# MRC Tech IV 260 dead - repair advice ?



## SlomoPilot (Jun 18, 2020)

I bought a used MRC Tech IV 260 power pack. I put a meter on it and the voltages were perfect. I cleaned the face of the controller with alcohol and let it dry for 24 hours. Now . . . . dead. Will not power up. The screws that hold the controller together seem to be proprietary / similar to a rivet so I haven't been able to open the box. Do I have to drill them out ? Is there an internal fuse ? Are these boxes repairable or did I somehow kill it ?


----------



## briangcc (Oct 11, 2012)

The manufacturer will repair it but since it was purchased secondhand there will be a fee involved. Call them...very easy to work with.


----------



## SlomoPilot (Jun 18, 2020)

Spoke with MRC, I'm just out of luck . . . . Not impressed with this company. Not . . . at . . . all. Any other NON-MRC suggestions for a power pack for a single-loop track ?


----------



## Murv2 (Nov 5, 2017)

If there are any used train shops in your area you should stop by and ask. The closest one to me has a box of old transformers. You can even ask them to make test them before you buy.


----------



## Lemonhawk (Sep 24, 2013)

Its likely cov19 has effected their repair ability, so don't be too hard on them. Did you unplug it! It may have an internal thermal fuse. Harbor Freight sells a nice set of "security" type end attachments, one should fit the screws. Recheck the units switches again to make sure there set right and turn momentum off.


----------



## Aard D'Vaark (Aug 1, 2019)

some of the other units were a safety torx, these might be similar??


----------



## CTValleyRR (Jul 26, 2014)

SlomoPilot said:


> Spoke with MRC, I'm just out of luck . . . . Not impressed with this company. Not . . . at . . . all. Any other NON-MRC suggestions for a power pack for a single-loop track ?

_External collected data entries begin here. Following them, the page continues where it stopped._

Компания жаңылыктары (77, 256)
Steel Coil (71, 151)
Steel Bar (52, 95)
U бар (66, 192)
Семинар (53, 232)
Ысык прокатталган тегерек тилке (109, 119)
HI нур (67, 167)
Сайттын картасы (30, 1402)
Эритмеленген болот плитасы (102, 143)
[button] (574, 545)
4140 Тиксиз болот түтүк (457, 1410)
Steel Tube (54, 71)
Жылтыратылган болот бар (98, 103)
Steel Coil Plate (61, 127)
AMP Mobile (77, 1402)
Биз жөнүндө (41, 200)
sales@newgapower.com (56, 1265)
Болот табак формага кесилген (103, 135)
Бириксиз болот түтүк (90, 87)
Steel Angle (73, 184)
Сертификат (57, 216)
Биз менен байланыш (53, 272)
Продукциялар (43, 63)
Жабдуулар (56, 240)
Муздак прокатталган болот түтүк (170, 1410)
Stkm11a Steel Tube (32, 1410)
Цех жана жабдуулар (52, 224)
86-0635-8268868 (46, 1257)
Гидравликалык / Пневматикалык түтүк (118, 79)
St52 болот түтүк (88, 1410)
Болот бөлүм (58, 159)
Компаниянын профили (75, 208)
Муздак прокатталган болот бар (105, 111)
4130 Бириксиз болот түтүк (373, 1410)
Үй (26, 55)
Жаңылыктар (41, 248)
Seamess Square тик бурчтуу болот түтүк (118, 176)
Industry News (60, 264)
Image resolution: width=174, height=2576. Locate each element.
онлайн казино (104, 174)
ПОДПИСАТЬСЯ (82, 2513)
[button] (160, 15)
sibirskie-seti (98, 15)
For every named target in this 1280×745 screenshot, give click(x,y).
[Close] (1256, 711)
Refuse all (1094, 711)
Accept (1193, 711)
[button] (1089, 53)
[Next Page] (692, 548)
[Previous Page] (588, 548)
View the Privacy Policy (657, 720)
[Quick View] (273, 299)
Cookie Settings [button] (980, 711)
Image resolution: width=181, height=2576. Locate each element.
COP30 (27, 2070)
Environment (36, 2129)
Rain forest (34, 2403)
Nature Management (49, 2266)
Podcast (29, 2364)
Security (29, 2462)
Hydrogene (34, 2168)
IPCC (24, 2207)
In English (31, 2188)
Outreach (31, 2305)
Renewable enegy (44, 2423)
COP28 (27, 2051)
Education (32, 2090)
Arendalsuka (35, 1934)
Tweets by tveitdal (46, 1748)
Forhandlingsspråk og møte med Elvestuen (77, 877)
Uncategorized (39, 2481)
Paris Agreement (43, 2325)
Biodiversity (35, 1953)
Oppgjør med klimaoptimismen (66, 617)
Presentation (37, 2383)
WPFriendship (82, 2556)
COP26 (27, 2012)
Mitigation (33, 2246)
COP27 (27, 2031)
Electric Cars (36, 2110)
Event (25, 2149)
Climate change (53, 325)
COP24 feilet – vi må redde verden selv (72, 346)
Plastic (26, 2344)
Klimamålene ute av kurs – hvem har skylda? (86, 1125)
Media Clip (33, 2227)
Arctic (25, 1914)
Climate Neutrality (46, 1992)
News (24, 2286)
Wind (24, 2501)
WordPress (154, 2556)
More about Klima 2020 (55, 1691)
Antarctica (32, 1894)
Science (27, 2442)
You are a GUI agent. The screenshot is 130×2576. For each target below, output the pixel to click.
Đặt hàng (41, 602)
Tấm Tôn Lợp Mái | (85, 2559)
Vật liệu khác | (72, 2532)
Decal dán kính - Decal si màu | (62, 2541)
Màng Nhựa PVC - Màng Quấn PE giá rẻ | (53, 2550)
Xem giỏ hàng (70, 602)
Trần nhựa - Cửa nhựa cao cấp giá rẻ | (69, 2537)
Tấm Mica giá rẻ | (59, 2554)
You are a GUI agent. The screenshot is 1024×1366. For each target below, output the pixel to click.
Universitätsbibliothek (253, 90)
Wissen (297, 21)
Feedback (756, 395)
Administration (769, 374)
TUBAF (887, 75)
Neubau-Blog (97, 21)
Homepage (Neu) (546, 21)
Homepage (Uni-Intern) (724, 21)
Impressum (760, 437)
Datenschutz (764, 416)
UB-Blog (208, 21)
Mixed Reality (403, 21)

I certainly wouldn't base my evaluation of a company's products on the fact that they don't want to repair a unit that's no longer in production production that was purchased second hand and has been subject to who knows what...

My recommendation for a DC powerpack would be "Anything by MRC". If you're not going to use MRC for your DC, then you've already excluded the top of the line from your search. Don't allow your temper to push you into a bad decision.


----------



## briangcc (Oct 11, 2012)

Not sure why you’d exclude them based off one interaction.

Always had MRC power supplies and they’re built solidly. From the old silver & bronze units, to Tech II, to the AH601 that phone support walked me through fixing over the phone (I bought this used 2nd hand).

I’ve had others that just don’t have the circuit protection that MRC has.


----------



## SlomoPilot (Jun 18, 2020)

Murv2 said:


> If there are any used train shops in your area you should stop by and ask. The closest one to me has a box of old transformers. You can even ask them to make test them before you buy.


I have a few of the type that come with basic starter sets; which is all our local shop has. . . plus their prices are astronomical. . .


----------



## SlomoPilot (Jun 18, 2020)

Lemonhawk said:


> Its likely cov19 has effected their repair ability, so don't be too hard on them. Did you unplug it! It may have an internal thermal fuse. Harbor Freight sells a nice set of "security" type end attachments, one should fit the screws. Recheck the units switches again to make sure there set right and turn momentum off.


No, MRC told me that they didn't support the 260 anymore; won't even accept one for repair. 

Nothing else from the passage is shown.